Tucker is one of the most prolific writers that fandom has ever known. He turned out articles by the dozen each year for his own magazines and the publications of others. I don’t think he ever turned down a request for material from an unknown fan, and probably his good nature in this respect is responsible for the existence of a lot of fanzines that just had to come out, after getting a Tucker manuscript. His publishing has included some one-shotters and indexes, but has centred mostly around three titles. First was d’Journal, the propaganda organ of the anti-staple faction, which was as mythical as most of the staple events until long after the conflict was forgotten. When Tucker re-entered fandom in the late 1930’s, he decided to publish, and actually produced some issues of a magazine to go with that title. Don’t ask me how he got that title; I doubt whether Bob remembers himself. LeZombie started to wag the dog, and for five years LeZ was tops of its kind in fandom. Science Fiction News Letter also started in a very small way, and grew to meet the demand. SFNL is expertly done, but I’d prefer to be receiving LeZombie these days. I’d also be willing to wager that it would be the severest of all tests for the fantasy collector. To assemble a complete file of it these days would be a wonderful test of patience, skill and luck.

LeZombie started out as a personal opinion and humour magazine for Tucker and his pseudonym, Hoy Ping Pong. (HPP was incarnated as a Chinese philosopher, but soon became a pen-name for almost any type of material.) Later it expanded from a single-sheeter to a fanzine of generous proportions, with much material by other writers. Contents were generally restricted to two types of stuff: humour and personal opinions; frequently combined. However, you never knew what to expect next, and Tucker was always creating new mediums. For instance, his Lez-ettes, a fine art form which has been neglected since the demise of the magazine. Lez-ettes were science fiction stories, each in three chapters containing not more than two words. For instance, from the July, 1942 issue: Chapter 1: Planet. Chapter 2: Ice-age. Chapter 3: “Brrr!”. Sometimes there was an unhappy ending to these Lez-ettes, like this from the same issue: Chapter 1: Superman. Chapter 2: Superwoman. Chapter 3: Runt. Or they could be horror stories: Chapter 1: Amoeba. Chapter 2: No fission. Chapter 3: Grue-some.

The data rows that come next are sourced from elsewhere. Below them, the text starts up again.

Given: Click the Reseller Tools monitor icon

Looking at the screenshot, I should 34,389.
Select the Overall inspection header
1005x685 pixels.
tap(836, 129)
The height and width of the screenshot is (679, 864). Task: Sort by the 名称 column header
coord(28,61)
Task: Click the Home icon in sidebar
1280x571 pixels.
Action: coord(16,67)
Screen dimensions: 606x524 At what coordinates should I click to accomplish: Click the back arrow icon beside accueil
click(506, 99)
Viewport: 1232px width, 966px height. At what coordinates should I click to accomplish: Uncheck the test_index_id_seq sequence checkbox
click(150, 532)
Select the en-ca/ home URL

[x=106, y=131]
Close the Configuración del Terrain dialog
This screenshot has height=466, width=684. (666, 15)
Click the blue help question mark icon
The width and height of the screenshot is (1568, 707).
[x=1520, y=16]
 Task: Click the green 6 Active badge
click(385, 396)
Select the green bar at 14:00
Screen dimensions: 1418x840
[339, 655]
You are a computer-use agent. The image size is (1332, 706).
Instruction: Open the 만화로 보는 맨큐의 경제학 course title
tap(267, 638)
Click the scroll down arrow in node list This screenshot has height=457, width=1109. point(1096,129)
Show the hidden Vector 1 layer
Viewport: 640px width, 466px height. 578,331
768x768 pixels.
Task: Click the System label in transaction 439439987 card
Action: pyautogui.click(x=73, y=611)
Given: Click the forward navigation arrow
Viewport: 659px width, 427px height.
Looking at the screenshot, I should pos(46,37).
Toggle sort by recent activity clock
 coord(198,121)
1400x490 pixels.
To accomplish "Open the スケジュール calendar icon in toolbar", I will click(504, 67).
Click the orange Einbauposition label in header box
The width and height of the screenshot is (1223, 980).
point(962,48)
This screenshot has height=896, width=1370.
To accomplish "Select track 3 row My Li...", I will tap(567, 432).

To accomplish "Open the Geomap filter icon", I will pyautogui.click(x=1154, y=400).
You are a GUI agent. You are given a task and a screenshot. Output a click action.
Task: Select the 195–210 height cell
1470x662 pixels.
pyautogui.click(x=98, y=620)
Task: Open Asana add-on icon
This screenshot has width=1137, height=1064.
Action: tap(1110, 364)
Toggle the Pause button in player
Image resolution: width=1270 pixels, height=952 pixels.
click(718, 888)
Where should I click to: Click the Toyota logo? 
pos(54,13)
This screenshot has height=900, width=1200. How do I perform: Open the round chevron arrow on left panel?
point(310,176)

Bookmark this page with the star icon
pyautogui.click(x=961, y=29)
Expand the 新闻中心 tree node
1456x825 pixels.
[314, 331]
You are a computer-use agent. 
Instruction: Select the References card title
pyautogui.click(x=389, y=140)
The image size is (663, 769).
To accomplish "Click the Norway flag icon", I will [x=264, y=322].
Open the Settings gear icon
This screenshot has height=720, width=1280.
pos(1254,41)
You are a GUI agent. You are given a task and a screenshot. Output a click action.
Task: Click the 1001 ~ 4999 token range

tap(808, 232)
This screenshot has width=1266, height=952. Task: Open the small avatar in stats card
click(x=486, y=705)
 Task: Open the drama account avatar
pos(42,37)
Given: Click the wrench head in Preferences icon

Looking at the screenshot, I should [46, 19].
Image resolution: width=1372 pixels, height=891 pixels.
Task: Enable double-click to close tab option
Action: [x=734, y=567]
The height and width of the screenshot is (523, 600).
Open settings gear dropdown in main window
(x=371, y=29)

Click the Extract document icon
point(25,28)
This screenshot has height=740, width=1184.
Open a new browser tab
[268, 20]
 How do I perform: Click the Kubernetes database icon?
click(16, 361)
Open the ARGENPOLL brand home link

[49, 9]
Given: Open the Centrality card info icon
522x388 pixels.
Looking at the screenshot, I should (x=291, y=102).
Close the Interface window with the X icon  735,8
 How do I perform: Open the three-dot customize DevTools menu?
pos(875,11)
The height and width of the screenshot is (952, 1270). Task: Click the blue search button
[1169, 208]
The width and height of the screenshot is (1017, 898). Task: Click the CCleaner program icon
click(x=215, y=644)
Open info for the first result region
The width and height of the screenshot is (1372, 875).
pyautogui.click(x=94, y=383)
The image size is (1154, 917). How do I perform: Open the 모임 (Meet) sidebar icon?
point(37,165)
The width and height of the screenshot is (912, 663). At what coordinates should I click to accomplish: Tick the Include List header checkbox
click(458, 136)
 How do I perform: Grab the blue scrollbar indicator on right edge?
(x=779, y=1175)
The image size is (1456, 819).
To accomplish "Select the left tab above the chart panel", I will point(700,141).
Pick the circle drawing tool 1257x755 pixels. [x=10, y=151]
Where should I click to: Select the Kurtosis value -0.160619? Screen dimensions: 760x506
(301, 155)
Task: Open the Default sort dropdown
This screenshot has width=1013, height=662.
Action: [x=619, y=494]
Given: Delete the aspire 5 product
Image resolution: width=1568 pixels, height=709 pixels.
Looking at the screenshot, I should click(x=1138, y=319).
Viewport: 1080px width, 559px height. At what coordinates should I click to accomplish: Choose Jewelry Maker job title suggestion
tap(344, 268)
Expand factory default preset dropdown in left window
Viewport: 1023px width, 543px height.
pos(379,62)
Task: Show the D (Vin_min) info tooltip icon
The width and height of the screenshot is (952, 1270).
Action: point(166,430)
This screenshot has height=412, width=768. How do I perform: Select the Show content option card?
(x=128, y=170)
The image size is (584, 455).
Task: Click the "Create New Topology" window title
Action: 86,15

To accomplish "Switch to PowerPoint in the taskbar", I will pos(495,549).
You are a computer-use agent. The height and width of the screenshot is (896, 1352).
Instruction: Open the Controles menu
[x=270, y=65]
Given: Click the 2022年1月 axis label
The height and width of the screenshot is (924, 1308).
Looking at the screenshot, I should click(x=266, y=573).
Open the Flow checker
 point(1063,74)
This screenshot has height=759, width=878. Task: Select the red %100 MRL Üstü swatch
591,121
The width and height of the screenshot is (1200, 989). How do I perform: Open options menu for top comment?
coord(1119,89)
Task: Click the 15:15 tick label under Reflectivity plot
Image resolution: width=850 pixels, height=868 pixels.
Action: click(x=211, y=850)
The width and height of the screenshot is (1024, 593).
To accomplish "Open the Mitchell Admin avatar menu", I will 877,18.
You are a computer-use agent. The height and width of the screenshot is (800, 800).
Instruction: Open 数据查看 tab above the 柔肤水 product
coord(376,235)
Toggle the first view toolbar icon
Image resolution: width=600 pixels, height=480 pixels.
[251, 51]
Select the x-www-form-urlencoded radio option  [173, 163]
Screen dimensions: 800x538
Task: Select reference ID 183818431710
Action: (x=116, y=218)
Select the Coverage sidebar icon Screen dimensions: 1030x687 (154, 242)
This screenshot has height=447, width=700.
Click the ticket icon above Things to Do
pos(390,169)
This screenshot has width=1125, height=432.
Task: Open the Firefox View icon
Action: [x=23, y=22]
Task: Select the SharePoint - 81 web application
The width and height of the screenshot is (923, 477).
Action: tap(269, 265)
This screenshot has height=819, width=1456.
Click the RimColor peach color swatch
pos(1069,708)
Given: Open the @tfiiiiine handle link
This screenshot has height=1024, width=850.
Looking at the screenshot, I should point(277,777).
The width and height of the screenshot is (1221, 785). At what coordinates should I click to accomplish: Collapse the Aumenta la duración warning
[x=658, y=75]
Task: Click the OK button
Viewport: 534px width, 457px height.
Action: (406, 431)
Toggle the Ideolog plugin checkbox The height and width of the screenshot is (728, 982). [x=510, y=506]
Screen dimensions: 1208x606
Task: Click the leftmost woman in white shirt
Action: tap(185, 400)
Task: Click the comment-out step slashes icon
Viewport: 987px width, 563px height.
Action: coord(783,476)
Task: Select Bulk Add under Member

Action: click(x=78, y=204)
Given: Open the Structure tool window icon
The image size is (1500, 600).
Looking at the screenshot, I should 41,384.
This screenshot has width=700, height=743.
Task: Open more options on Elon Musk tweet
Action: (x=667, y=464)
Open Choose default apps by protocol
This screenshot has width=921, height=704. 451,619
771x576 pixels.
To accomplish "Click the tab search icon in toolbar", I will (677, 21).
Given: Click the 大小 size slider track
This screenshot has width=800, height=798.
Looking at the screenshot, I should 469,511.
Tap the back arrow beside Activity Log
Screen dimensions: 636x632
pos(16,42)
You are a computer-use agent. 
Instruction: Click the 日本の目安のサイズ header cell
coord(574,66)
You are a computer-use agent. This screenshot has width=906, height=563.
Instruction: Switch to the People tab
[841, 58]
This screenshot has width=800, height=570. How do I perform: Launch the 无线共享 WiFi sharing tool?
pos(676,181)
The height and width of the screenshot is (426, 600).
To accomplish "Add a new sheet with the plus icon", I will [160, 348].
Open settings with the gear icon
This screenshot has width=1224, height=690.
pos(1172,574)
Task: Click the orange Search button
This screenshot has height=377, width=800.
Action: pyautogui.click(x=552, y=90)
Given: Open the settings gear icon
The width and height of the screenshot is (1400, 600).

Tucker’s regular style of humour is cumulative in its effect: no single sentence or paragraph is funny, but a couple of pages of these sentences or paragraphs will provide an enormous belly-laugh. That makes it hard to select items for excerpting: they lose their flavour in the process. The March-April, 1943, issue for instance carried an article by Squire Pong on “How to Raze Babies”. The best paragraph is probably this one:

“Let us consider the tiny rocketship for example. It should be a reasonable facsimile of the real thing, down to a hollow rocket tube, in which little Eustace can poke his finger. If he can’t get it out again, this is the lesson one. Also, in order to lend an appearance of reality and acquaint the little fellow with the true facts of the case, we suggest you stuff the tube with inflammable material — flashlight powder will do nicely. Then hand the darling genius a lighted match and sit back to see what happens. Chances are, the child will know all about rocketry before his classmates and never, never ask such foolish questions as: “But, daddy, how can it push against the nothing in space?”

I also liked the delicate way in which Tucker announced the ending of my fanzine, Spaceways, in his January, 1943, issue of Le Zombie: “We announce that you aren’t likely to find any reprints from Nova in Spaceways’ pages because Nova won’t allow reprinting and Spaceways hasn’t any pages anymore.”

Getting away from humour for a moment, Tucker did some reminiscing in the November, 1942 issue, about how fleeting fame in fandom can be. He looked back on a poll that had been taken in 1938, and commented that some of the big shots were forgotten already. A little less than a decade later, I have to joggle my own memory over a couple of names and titles. See how many of these you can pin down:

“For a good session of tongue-clacking, let’s take a look at this list of ‘famous fans’ as reported in July, 1938. In first place is to be found Wollheim; Ackerman is second; Johnny Baltadonis is third; Wiggins is fourth; Sam Moskowitz is fifth, Bob Madle is sixth; Johnny B. Michel seventh; James Taurasi eighth; Ted Carnell of England ninth and ‘WHG’ tenth — Walter Gillings of England, probably.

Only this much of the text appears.